The parties agree that a "shut-down latch" is, at bottom, "a circuit," but they disagree about how broadly to interpret the circuit's function, and they dispute whether the construction of the term should reflect certain features. Plaintiff argues that the term requires no construction because "latch" is broadly understood by a skilled artisan as a circuit with binary states, and the remaining language of the claim clearly explains what the claimed latch is for: shutting down the driver. Defendants agree that a "shut-down latch" is, indeed, for shutting down the driver, and their proposal explicitly incorporates that function. Both sides point to the same portion of the specification: "[t]his pin applies the capacitor voltage to a shutdown latch (not shown) inside the IC having a threshold level. If the voltage on the capacitor reaches the threshold level, the latch will be set and the ballast will be shut down until reset." According to plaintiffs, however, defendants' construction fails to acknowledge the import of the words until reset: that a "latch" inherently requires two states. This is critical, plaintiff argues, because a definition that fails to recognize a latch's two-state requirement broadens the claim scope and is "technically wrong."

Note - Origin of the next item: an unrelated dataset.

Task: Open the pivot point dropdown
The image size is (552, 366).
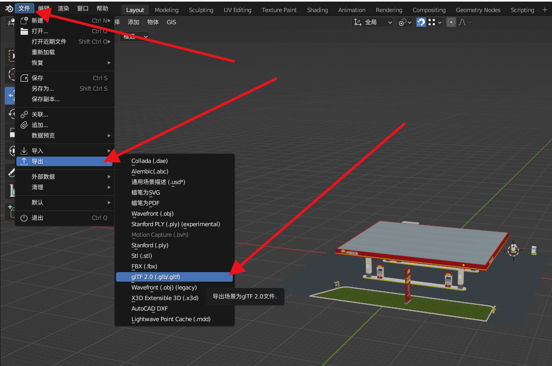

Curiously, both sides insist that the Phillips court's "steel baffles" analysis (i.e., its explanation that the term "steel baffles" strongly implies that the term "baffles" does not inherently mean objects made of steel, see 415 F.3d at 1314) supports their respective constructions and undercuts their adversary's. According to plaintiff, Phillips teaches that because the claims explicitly recite that the shut-down latch is "for shutting down the driver," it would be redundant to define the "shut-down latch" as inherently a circuit that "shuts down a driver." If "shut-down latch" were defined in that way, plaintiff observes, there would be no need to recite the limitation "for shutting down the driver." Meanwhile, defendants insist that plaintiff's focus on the meaning of "latch" renders the qualifier "shut-down" superfluous, violating Phillips' requirement that claims be read "in the context of the claim language itself."

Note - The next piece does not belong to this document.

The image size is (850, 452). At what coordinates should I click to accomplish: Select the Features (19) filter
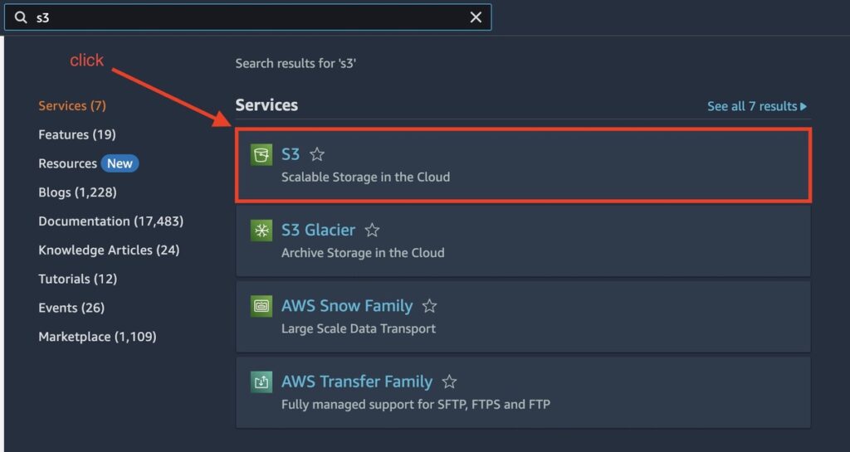click(x=77, y=134)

Plaintiff further argues that defendants' construction is "technically wrong" because a "latch," as that term is understood in the art, necessarily requires two states, and that defendants' construction fails to capture this essential feature. Plaintiff identifies intrinsic and extrinsic evidence to support the argument that any construction of "shut-down latch" must account for this inherent feature: first, the specification's reference to two states ("if the voltage on the capacitor reaches the threshold level, the latch will be set and the ballast will shut down until reset"), and second, extrinsic evidence in the form of two dictionary definitions, one of which is from the Microsoft Dictionary of Computing and defines "latch" with reference to binary states "such as on or off, or logical true or false." Roberts Decl., Exh. G (DN 89-3 at 30). According to plaintiff, this evidence establishes that "a circuit where the output changes when the input changes alone is not a latch," so defendants' construction is overly broad. See Tr. at 30,
In this instance, I agree with plaintiff that no construction of the term is required. Defendants do not dispute that a person of ordinary skill in the relevant art would readily understand the term "latch" consistently with the definitions plaintiff extracts from the IEEE and Microsoft Dictionaries, nor do defendants assert that any variations in those definitions is material to the meaning or scope of the asserted claims. In other words, the record here does not evince a dispute over the plain and ordinary meaning of the term "latch," but rather reflects a disagreement over whether the patentees' use of the term in conjunction with the qualifier "shut-down" in the claims, and references to the "latch" or "shut-down latch" in the specification, establishes their intent to depart from or disclaim the term's undisputed, plain and ordinary meaning. Because nothing in the claims or specification conflicts with that meaning, I conclude that they do not.
Moreover, although defendants criticize plaintiff for focusing on the definition of "latch," defendants concede that by "inspect[ing] the rest of claim 1 of the '838 and '032 Patents," a skilled artisan is able "to determine exactly what a `shut-down latch' is or does." Def.'s Reply, at 4 (DN 97). See also Tr. at 43 ("we believe that shut-down latch is readily apparent from the claims"). Accordingly, I conclude that a person of ordinary skill in the art, informed by the claim language and the specifications, possesses all of the information necessary to understand the meaning of the term "shut-down latch" as used in the Asserted Patents.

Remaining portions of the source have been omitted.